International Media Enjoying Super Bowl Week, Even if it's Cold

Matthew Sherry, editor of Gridiron, a British magazine devoted to NFL coverage, on Radio Row at MOA Wednesday. Photo: KSTP/Frank Rajkowski
Matthew Sherry, editor of Gridiron, a British magazine devoted to NFL coverage, on Radio Row at MOA Wednesday.

January 31, 2018 09:11 PM

Super Bowls don't just draw in media from around the country. They pull in reporters from around the world as well.

Super Bowl LII this week in the Twin Cities is no exception.


RELATED: MOA Employees Near Radio Row Having Busy Week

So what impression is spending a week in Minnesota in the dead of winter leaving on those filing stories for an international audience? 

"It's a beautiful place," said Matthew Sherry, the editor of Gridiron, a British magazine devoted to NFL coverage. "The people are very friendly.

"But it's extremely cold," he added with a smile. "I imagine it's an even more wonderful place in the summer."

Sherry is now covering his fifth Super Bowl. And he said the audience for NFL coverage in the United Kingdom – where the NFL has been scheduling several games each season – is growing.

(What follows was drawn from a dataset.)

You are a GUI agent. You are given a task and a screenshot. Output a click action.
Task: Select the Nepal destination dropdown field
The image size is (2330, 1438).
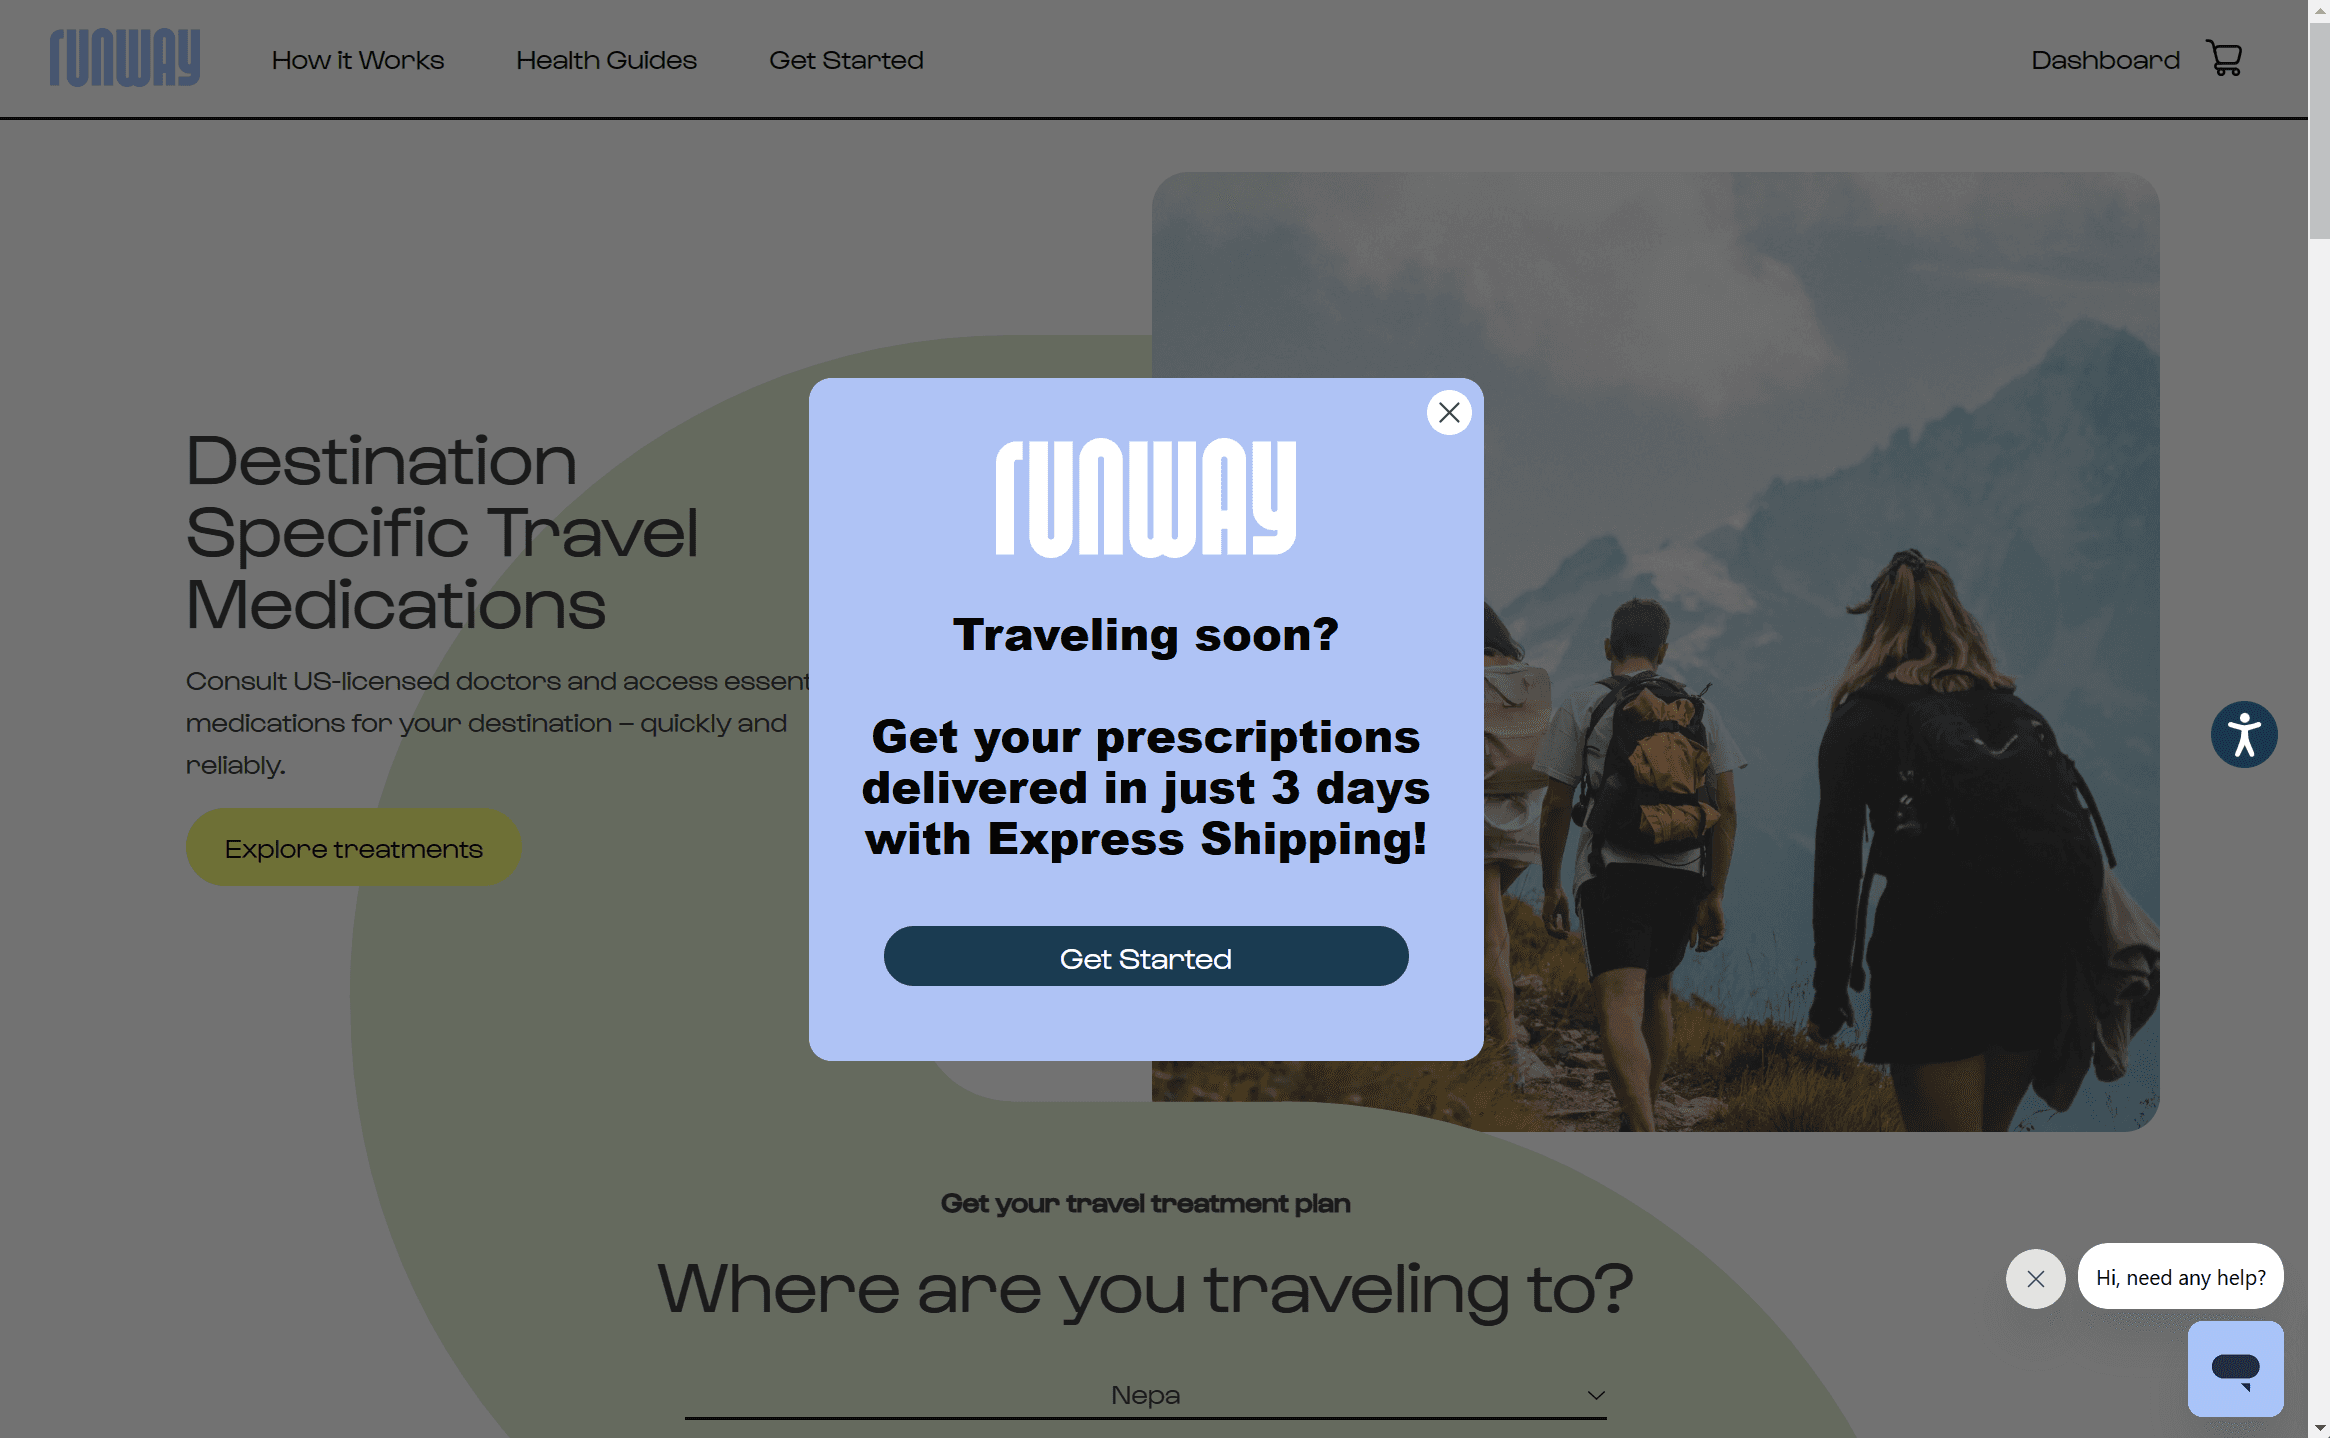tap(1145, 1395)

"Year after year, the interest is increasing," he said. "It still doesn't get a huge amount of coverage. But neither does cricket or other secondary sports like that. Football (soccer) still dominates the landscape. But we're seeing incremental growth in our audience every year."

PHOTO GALLERY: Wednesday at Radio Row

But Sherry said no British sporting event compares to the spectacle that is the Super Bowl.

"Absolutely not," he said. "We've hosted big events like the Champions League Final (a European soccer competition in which the continent's top-division clubs compete). But we don't do a whole week of build-up like this. I don't think there's anything like this in sports anywhere that compares."

Yi Yu works for the Mailman Group, which handles NFL social media accounts in China. She agreed it was hard to think of anything that measures up to the Super Bowl when it comes to hype surrounding the game.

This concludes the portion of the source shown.